The concepts I found so powerful there were that what God gives us is fundamentally ours, and that we are fundamentally God’s. Nothing that God gives us can truly be lost. And we can never be truly lost to God. God redeems His people: “For the Lord’s portion is his people … the lot of his inheritance” (Deut 32:9). An Israelite couldn’t lose the land even if he sold it; it was inherently his. So regarding God redeeming His people—no matter how much of a sinner you think you are, no matter how many mistakes you’ve made, the year of Jubilee will come. You can’t be lost. God is redeeming you. And it’s not like God is choosing to redeem you or choosing not to redeem you. Redeeming you is built in. It’s not like God could or would let you go. You’re God’s. There’s no choice in this. You will be redeemed. It’s a really powerful concept.
Redemption means “to buy, to get or win back; to free from what distresses or harms; to extricate from or help to overcome something detrimental; to free from the consequences of sin; to change for the better; repair, restore” (Merriam-Webster).
Isn’t that what happened to Jesus?

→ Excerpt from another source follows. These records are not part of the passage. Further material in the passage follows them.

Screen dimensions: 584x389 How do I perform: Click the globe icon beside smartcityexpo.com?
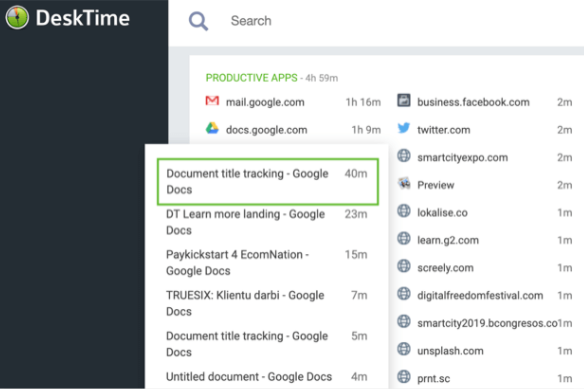(404, 156)
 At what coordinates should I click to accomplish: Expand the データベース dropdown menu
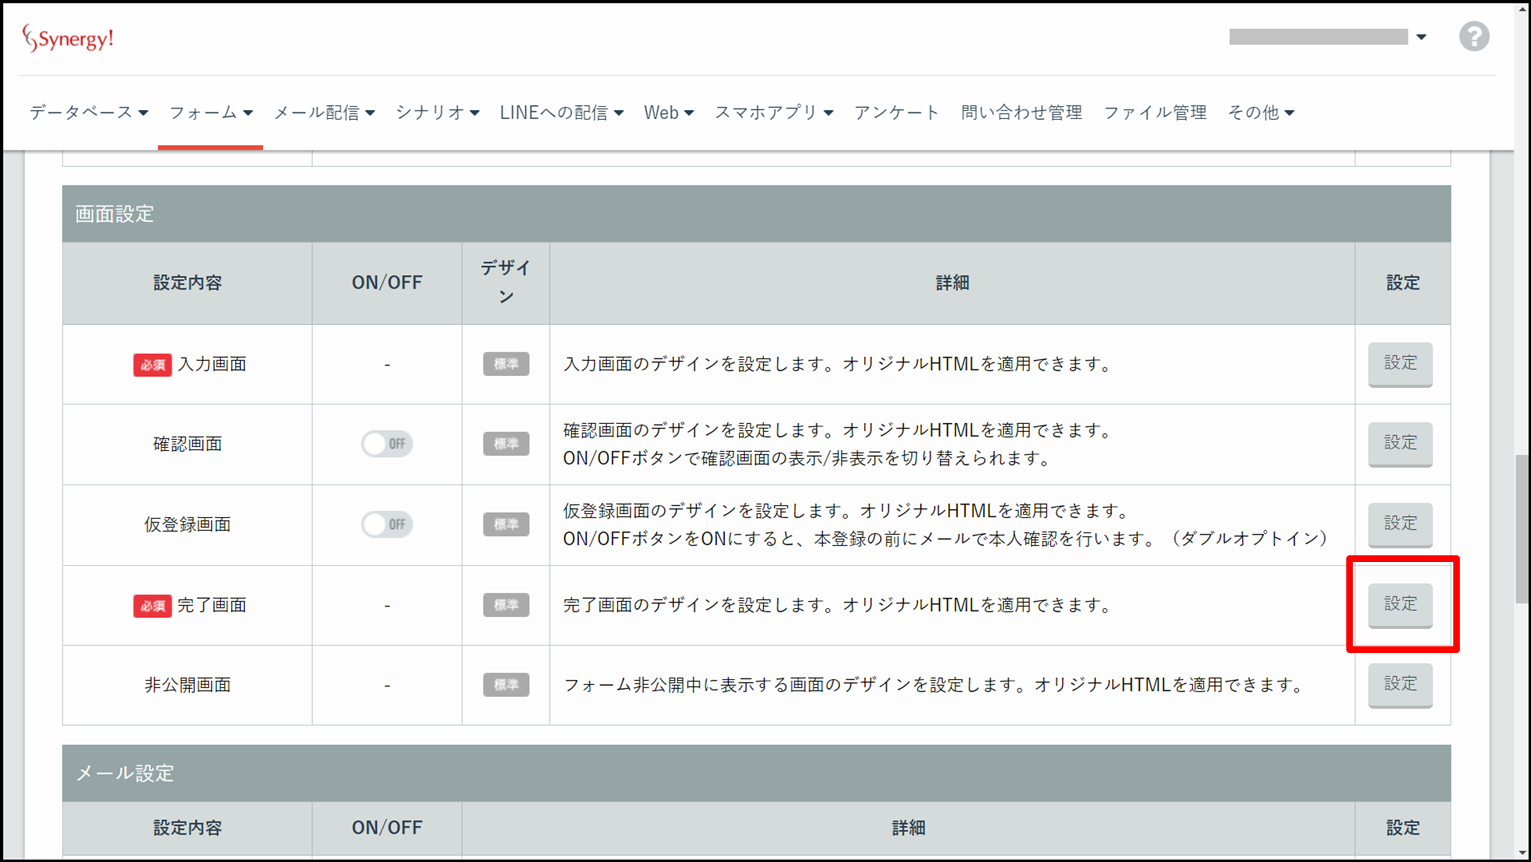coord(89,113)
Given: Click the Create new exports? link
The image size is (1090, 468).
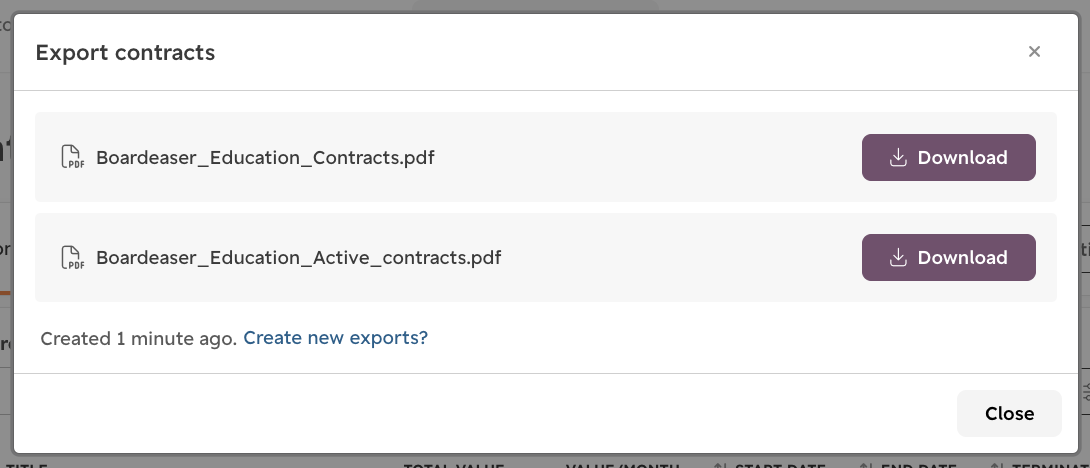Looking at the screenshot, I should click(x=335, y=338).
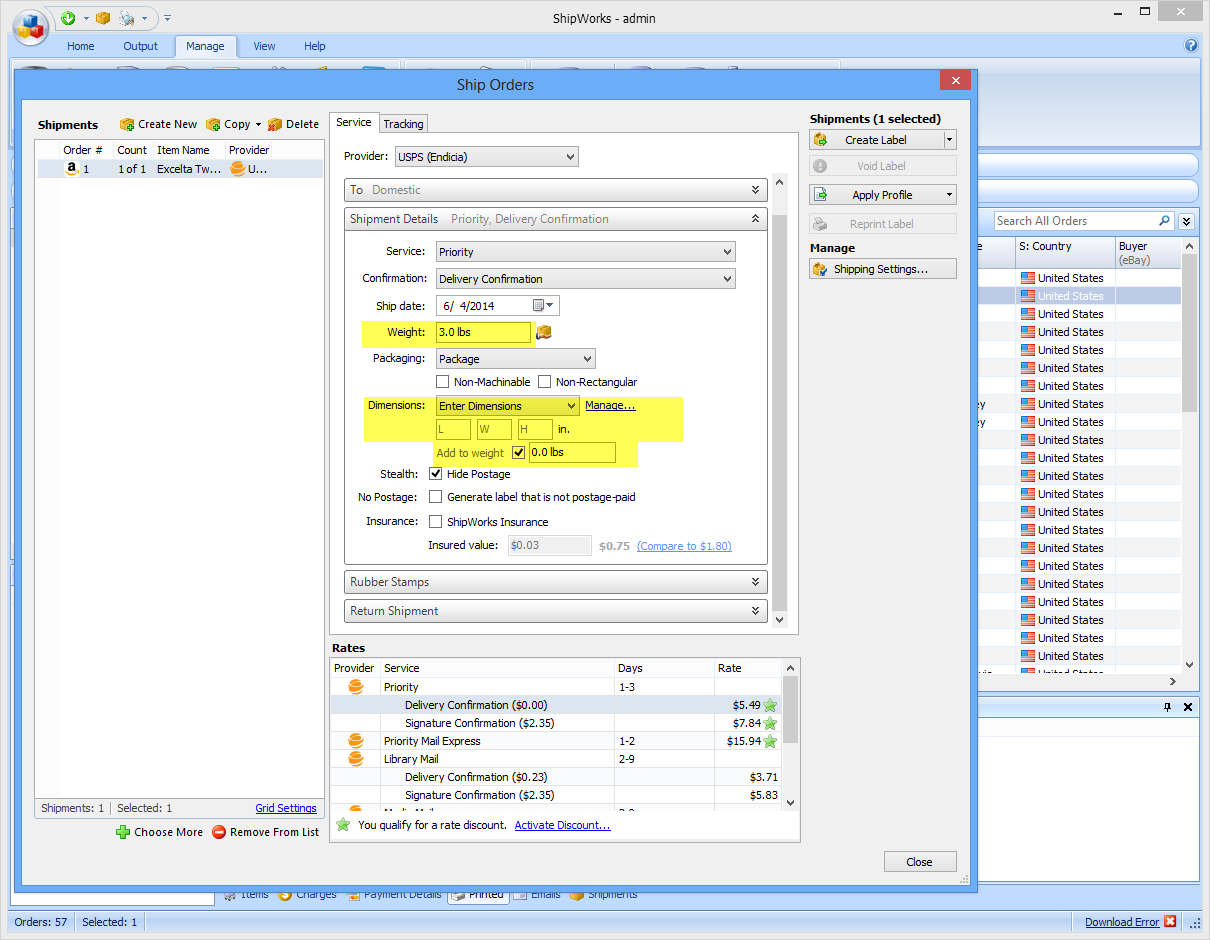Viewport: 1210px width, 940px height.
Task: Open Shipping Settings under Manage
Action: pos(882,268)
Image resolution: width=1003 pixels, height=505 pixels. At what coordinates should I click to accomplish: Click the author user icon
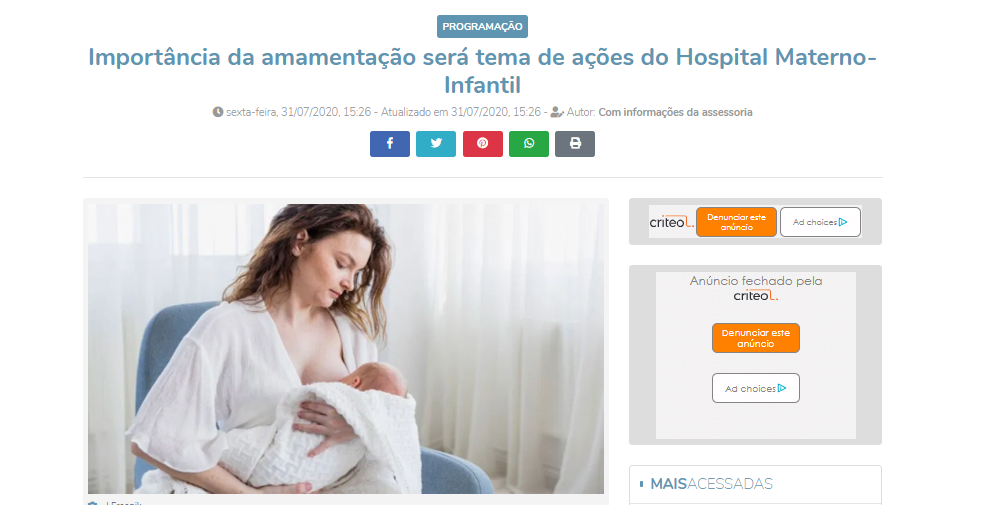[557, 112]
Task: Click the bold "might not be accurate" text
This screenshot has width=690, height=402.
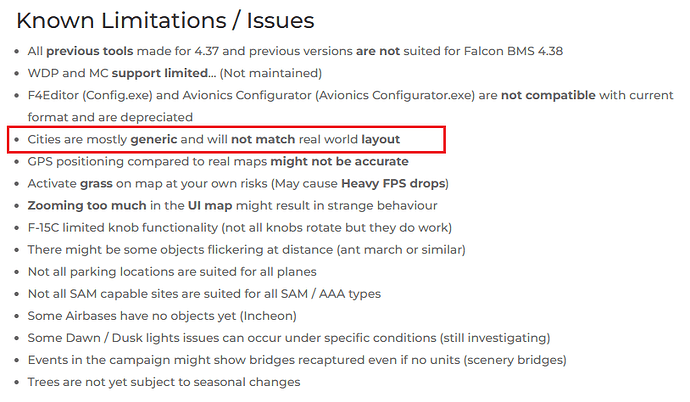Action: coord(339,161)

Though he was without sin and didn’t need redemption from sin, he was redeemed from death and freed from the detrimental effects of others’ hatred. Death didn’t get the victory. God brought Jesus back from the grave. It just didn’t take fifty years. Around three days was enough. Maybe the tomb was a quiet place for Jesus to pray and think, to spiritualize even more his concept of life, to resurrect his thought above the grave, to be baptized by the Holy Spirit, and to prepare for his ascension. And didn’t his life’s work help us to understand that we, too, are redeemed? That we, too, can be repaired and restored—transformed?
Jesus was certainly repaired and restored and transformed to such an extent that his closest friends didn’t recognize him. He must have just shone with the light of Love. The bad effects of death were certainly offset when he walked out of the tomb, maybe even before the stone was rolled away. Sure, the nail prints were still there, and the sword wound, but that was for his friends so they could make sure it was he. And it was. God saved him, resurrected him.
And God saves us, each one of us. God redeems us, restores us. And God has given each one of us the metaphorical Promised Land—representing home and the kingdom of heaven. Jesus came to tell us: “The kingdom of God cometh not with observation: neither shall they say, Lo here! or, lo there! for, behold, the kingdom of God is within you” (Luke 17:20, 21).
It is always ours. It’s always with us. We can’t lose it if we try. We may try to give it away; we may forget it’s there; but the Promised Land, the Kingdom of God, of Heaven, of harmony, is always within us. And I think knowing that helped lift Jesus out of the tomb, for the kingdom of heaven can’t be contained inside a tomb! The kingdom of heaven is infinite. And we are God’s inheritance. God has claimed us for Himself. What a cause for rejoicing!